Two surfaces are powerful and should not be open to the world:

- **`/_/`** — the admin console.
- **`/_pm`** — the marketplace / plugin manager (on by default; set
  `RAILBASE_PLUGIN_MANAGER=0` to disable). Its install/update/restore/self-update
  actions require an admin session, but the surface is still worth restricting.

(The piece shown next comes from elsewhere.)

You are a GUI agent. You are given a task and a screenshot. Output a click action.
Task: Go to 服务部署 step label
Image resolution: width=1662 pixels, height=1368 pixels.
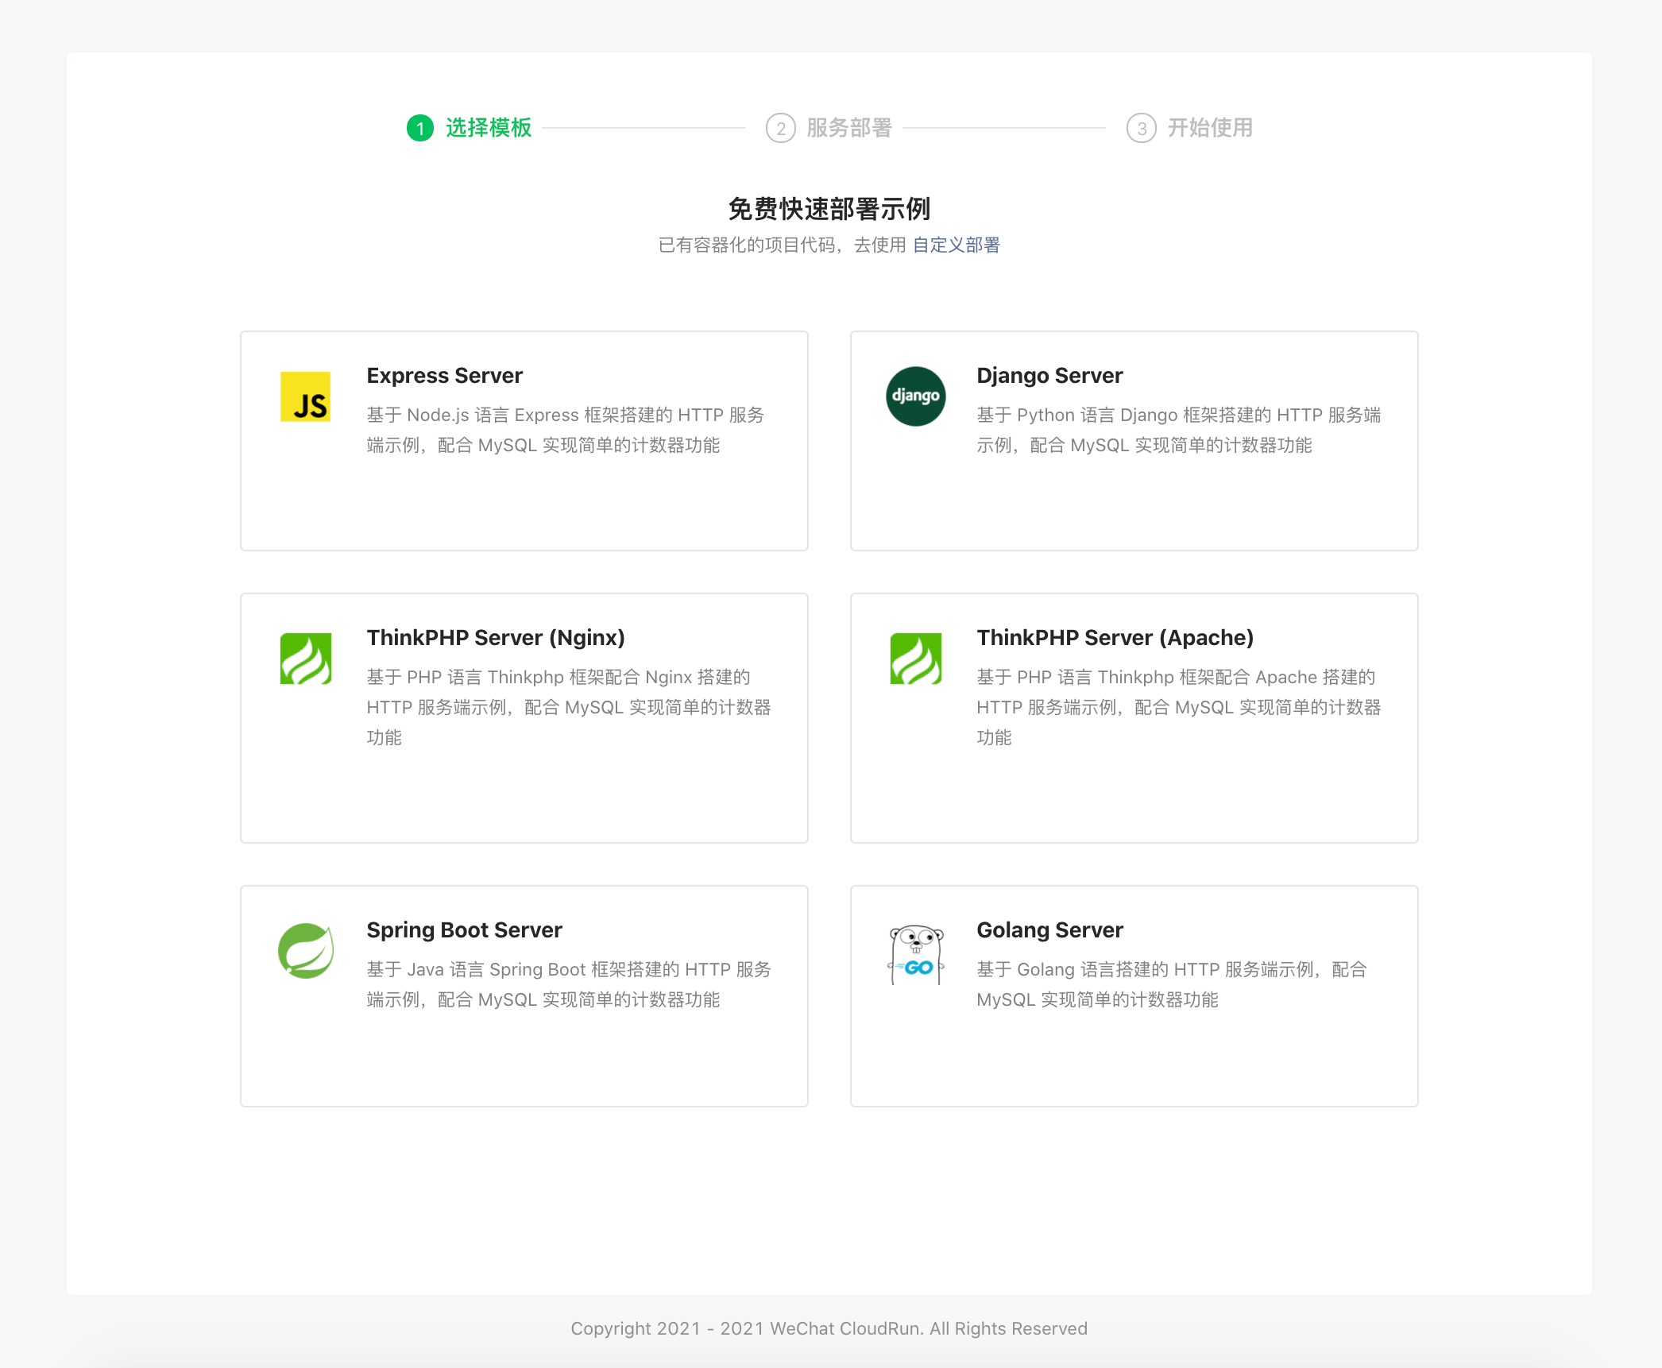click(x=848, y=128)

Options, in rough order of preference:

- Put the admin and `/_pm` behind your network boundary (VPN / private network),
  or restrict them at the reverse proxy (IP allow-list, mTLS, or proxy auth).
- Use `RAILBASE_ALLOW_IPS` / `RAILBASE_DENY_IPS` (CIDR lists) to filter at the
  app, and set `RAILBASE_TRUSTED_PROXIES` so those filters see real client IPs.
- Constrain browser origins with `RAILBASE_CORS_ALLOWED_ORIGINS`.

> [!TIP]
> If you don't need the marketplace running all the time, set
> `RAILBASE_PLUGIN_MANAGER=0` during normal operation and enable it only when
> you're installing or updating plugins.

## The plugin trust anchor

Plugins only run if their signature verifies against the **pinned vendor public
key** (see [How plugins work](how-plugins-work)). That pin is what makes
marketplace-only acquisition safe — there's no path to run an unsigned or
unverified binary. Don't disable verification or repoint the pin at an untrusted
key.

## Transport and operations

- **Always terminate TLS** at your reverse proxy; never serve the admin over
  plain HTTP. See [Deployment](deployment).
- Ship logs as JSON (`RAILBASE_LOG_FORMAT=json`) to your log pipeline, and keep an
  eye on the audit log — Railbase maintains a tamper-evident, hash-chained audit
  trail.
- Snapshot before risky changes and keep a copy off-box — [Backups & restore](backups-and-restore).